The guidance does subject the delivery device limitations to a “particular machine” analysis in accordance with MPEP § 2106.05(b), and considers (i) whether the device is recited with generality or particularity, (ii) whether the device is integral to the claim, and (iii) whether the device imposes meaningful limits on the claim. For this example, the guidance finds that the “delivery device is . . . a particular machine that applies or uses the denveric acid in a meaningful way that integrates this product of nature exception into a practical application.”
To understand the patent eligibility analysis of claim 3, it is important to note information in the example that the patent’s specification discloses that naturally occurring denveric acid is short-acting, and that denveric acid must be modified to obtain an “intermediate-acting” form as claimed in claim 3.
Against that backdrop, claim 3 is found to be eligible at Step 2A, Prong 1, as not reciting a judicial exception, under a “markedly different characteristics” analysis. The guidance notes that, compared with naturally occurring denveric acid, “the claimed denveric acid has a changed functional property, in that it is intermediate-acting.”

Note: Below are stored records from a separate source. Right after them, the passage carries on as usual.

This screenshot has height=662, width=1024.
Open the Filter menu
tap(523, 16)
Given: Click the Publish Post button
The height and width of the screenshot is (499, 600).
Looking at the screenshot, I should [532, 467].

Claim 4 is an important example of a composition that includes two nature-based products. To understand this example, it is important to note information in the example indicating that the patent’s specification discloses that the combination of denveric acid and protamine results in a “long-acting” product.
Claim 4 is found eligible at Step 2A, Prong 1, as not reciting a judicial exception because the composition as a whole has markedly different characteristics than either component separately. The guidance explains that although “[t]here is no indication that mixing these components changes the structure of the denveric acid or protamine, . . . the mixture has a changed functional property . . . different than the mere ‘sum’ of the . . . characteristics of the individual components.” The claim thus does not recite a judicial exception.
Example 44 as a whole illustrates several ways to establish eligibility at Step 2A (Prong 1 or Prong 2), and avoid a Step 2B analysis looking for “significantly more” than the natural product. Such an approach can be important because it may provide a route to eligibility without having to show that additional claim limitations are not “well-understood, routine, and conventional.” Indeed, it makes sense that even routine manipulations of a natural product should take it out of the judicial exception category, because even routine manipulations require “the hand of man.” This guidance should support the patent eligibility of pharmaceutical products comprising a nature-based product that has been modified in some way to modify its function, or that is formulated with another component such that the composition has a different function or effect.